[DATA]
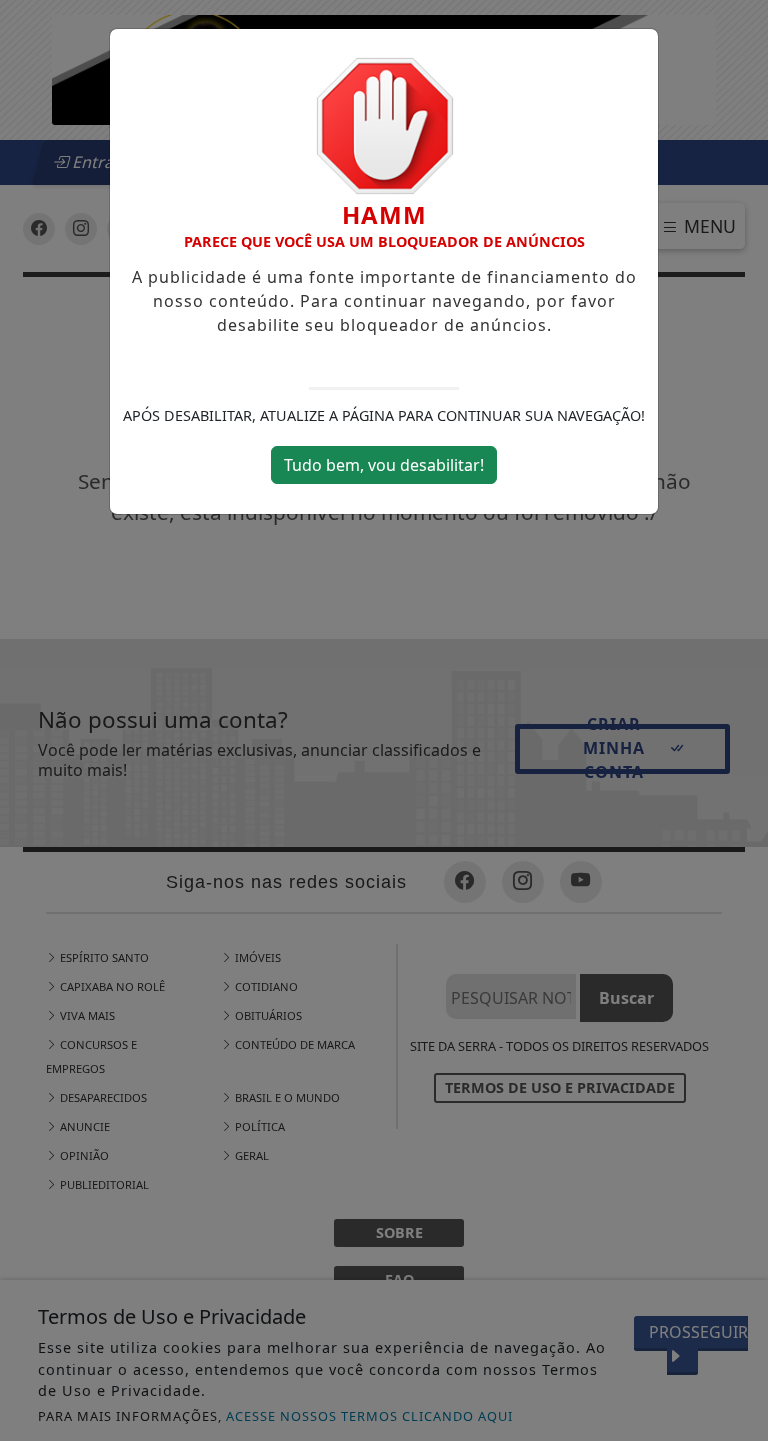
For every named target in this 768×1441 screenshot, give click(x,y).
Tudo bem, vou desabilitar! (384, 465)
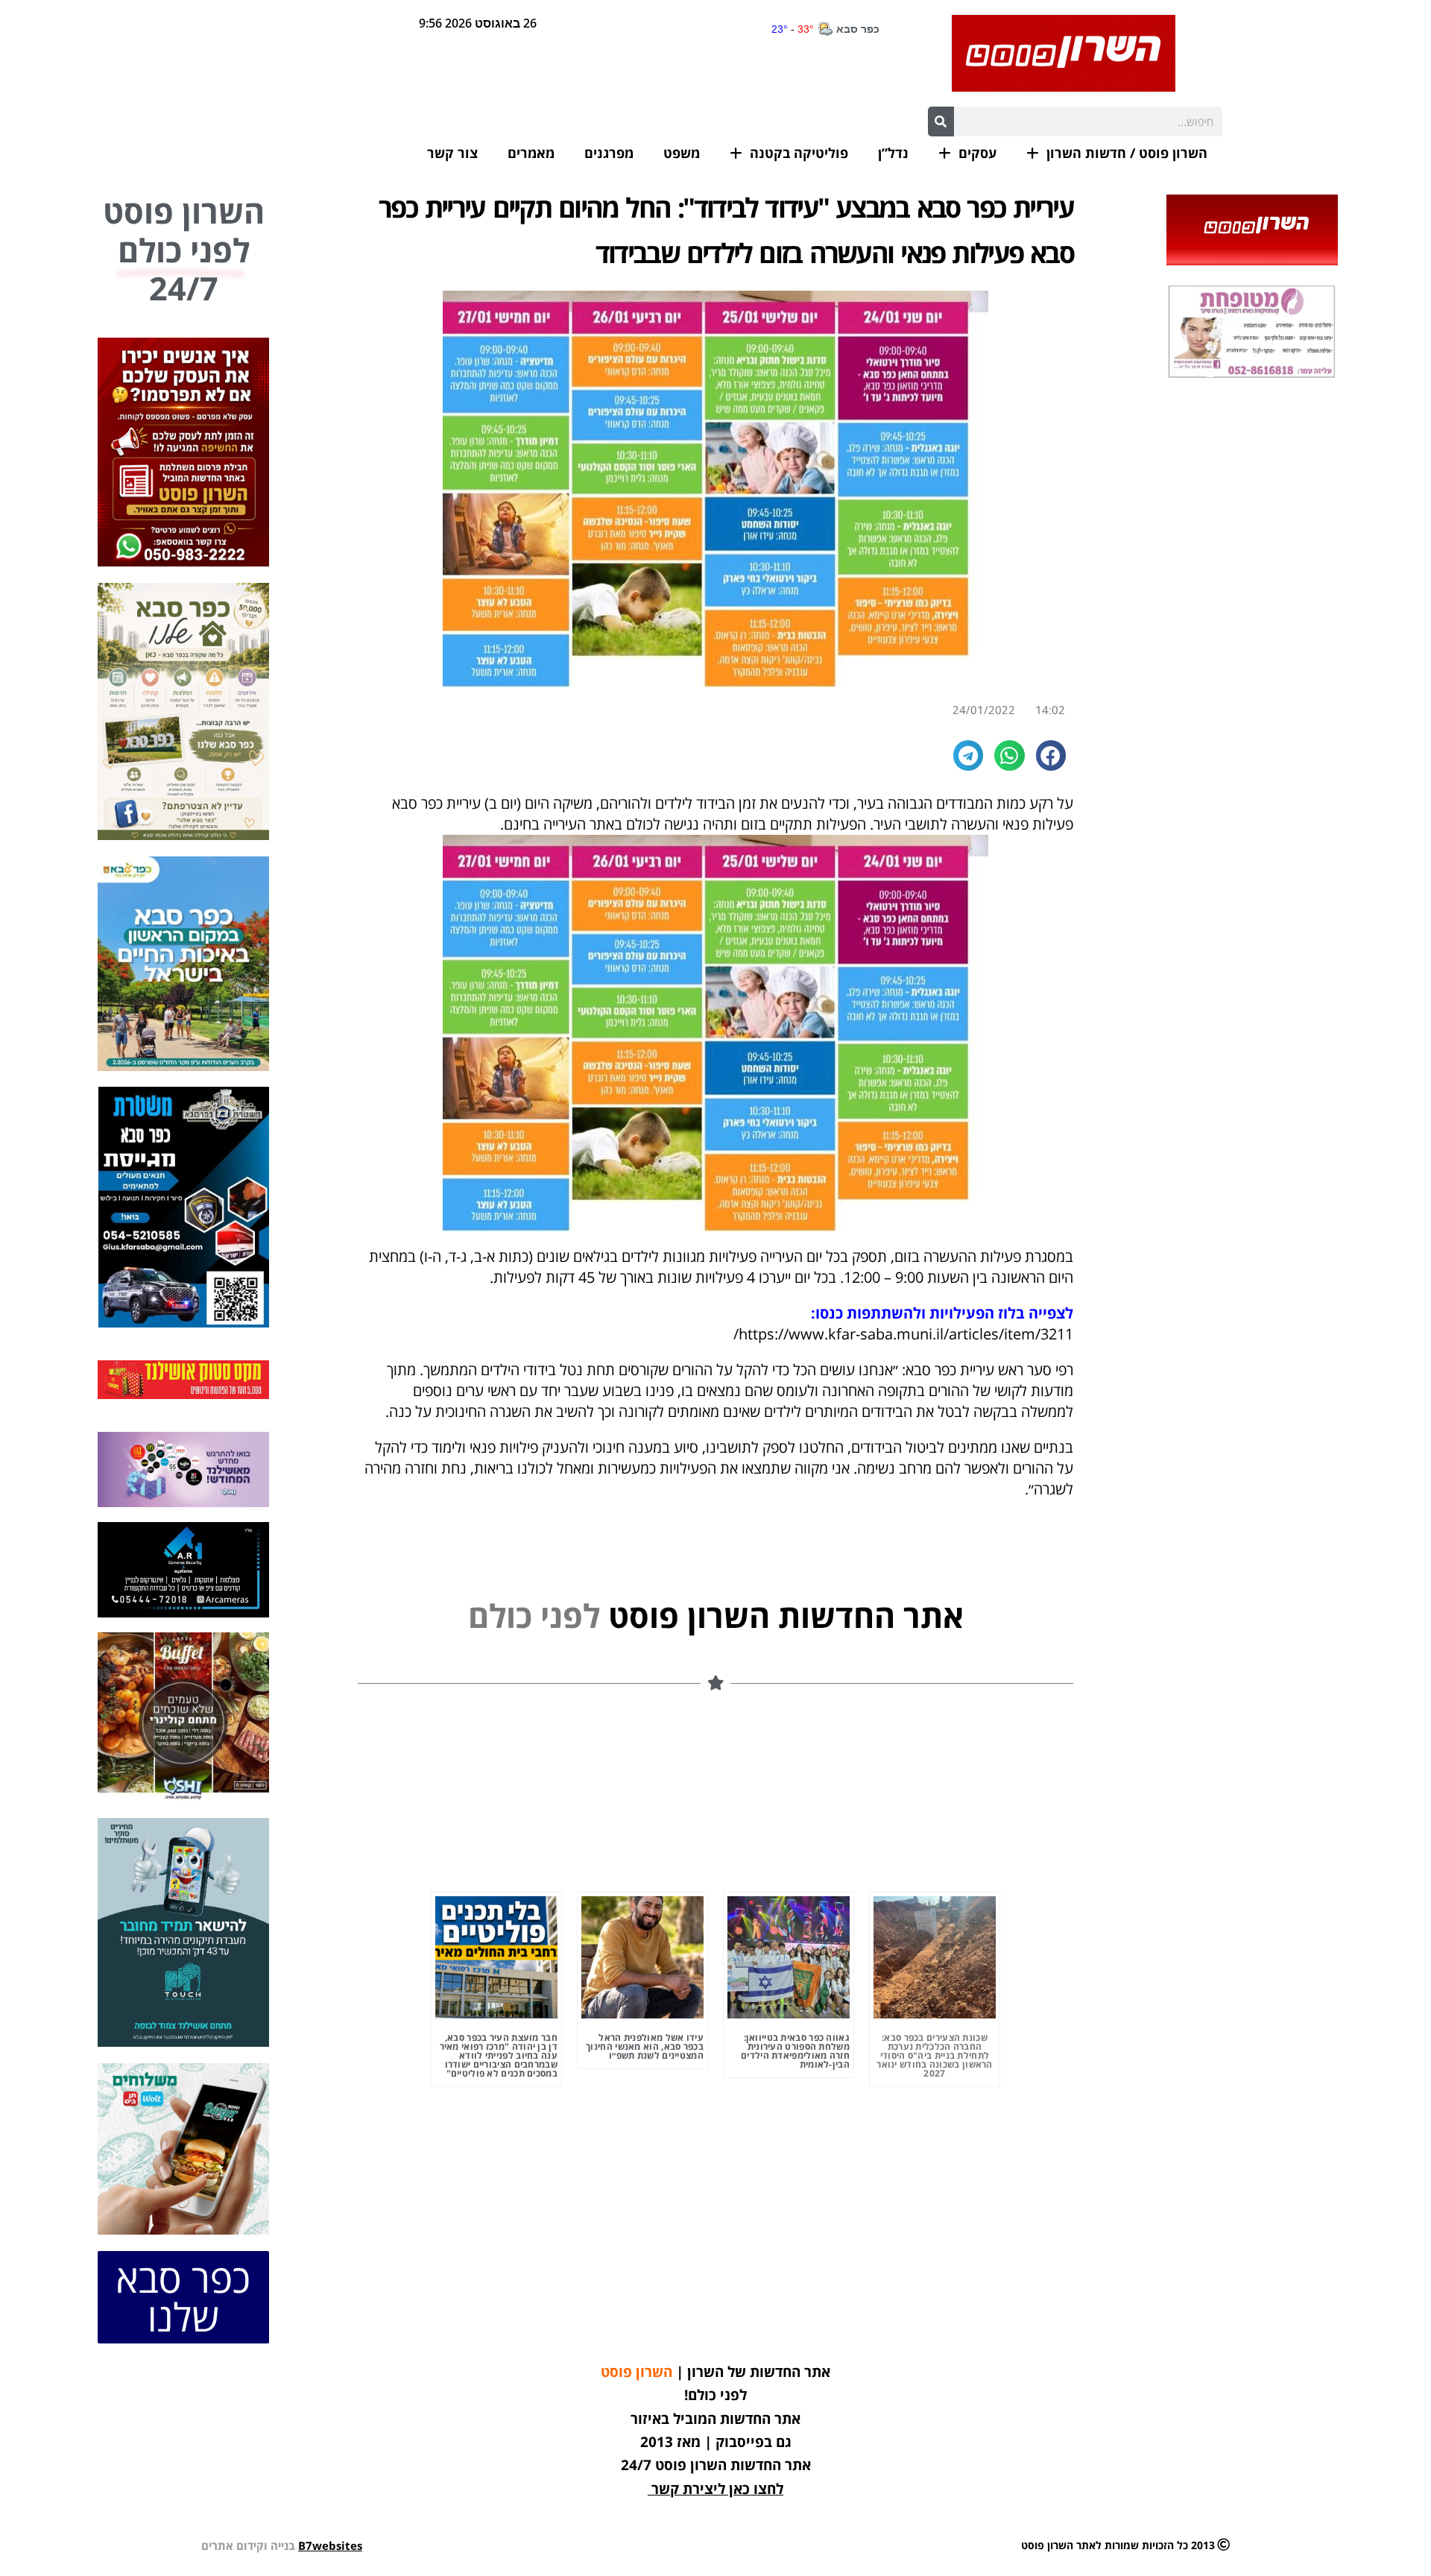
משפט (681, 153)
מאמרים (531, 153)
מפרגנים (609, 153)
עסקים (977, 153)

* * *

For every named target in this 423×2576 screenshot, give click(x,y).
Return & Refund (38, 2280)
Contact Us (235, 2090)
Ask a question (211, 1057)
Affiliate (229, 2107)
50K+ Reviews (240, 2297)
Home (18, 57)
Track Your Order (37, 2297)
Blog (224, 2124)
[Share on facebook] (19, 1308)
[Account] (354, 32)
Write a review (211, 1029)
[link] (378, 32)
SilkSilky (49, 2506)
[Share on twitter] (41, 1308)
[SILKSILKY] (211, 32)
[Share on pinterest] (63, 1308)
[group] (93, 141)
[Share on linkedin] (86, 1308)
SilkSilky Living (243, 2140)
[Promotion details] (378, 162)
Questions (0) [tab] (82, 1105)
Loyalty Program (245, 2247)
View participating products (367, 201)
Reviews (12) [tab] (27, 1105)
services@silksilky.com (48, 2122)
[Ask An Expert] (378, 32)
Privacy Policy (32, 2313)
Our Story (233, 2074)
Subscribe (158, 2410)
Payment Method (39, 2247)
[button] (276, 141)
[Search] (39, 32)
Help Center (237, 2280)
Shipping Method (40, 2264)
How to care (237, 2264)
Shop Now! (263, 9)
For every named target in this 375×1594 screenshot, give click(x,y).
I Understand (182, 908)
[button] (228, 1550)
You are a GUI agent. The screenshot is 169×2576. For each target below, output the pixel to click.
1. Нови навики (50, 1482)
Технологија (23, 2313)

...

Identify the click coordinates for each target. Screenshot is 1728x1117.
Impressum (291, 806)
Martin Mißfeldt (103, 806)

[WHAT IS EXPECTED]
Look above for the line with "For every named target in this 768×1441" and the line with "עסקים (977, 153)", then restate exactly those two lines and all lines between them, with no pictures.

[THE ANSWER]
For every named target in this 768×1441 screenshot, give click(x,y).
Tudo bem, vou desabilitar! (384, 465)
משפט (681, 153)
מאמרים (531, 153)
מפרגנים (609, 153)
עסקים (977, 153)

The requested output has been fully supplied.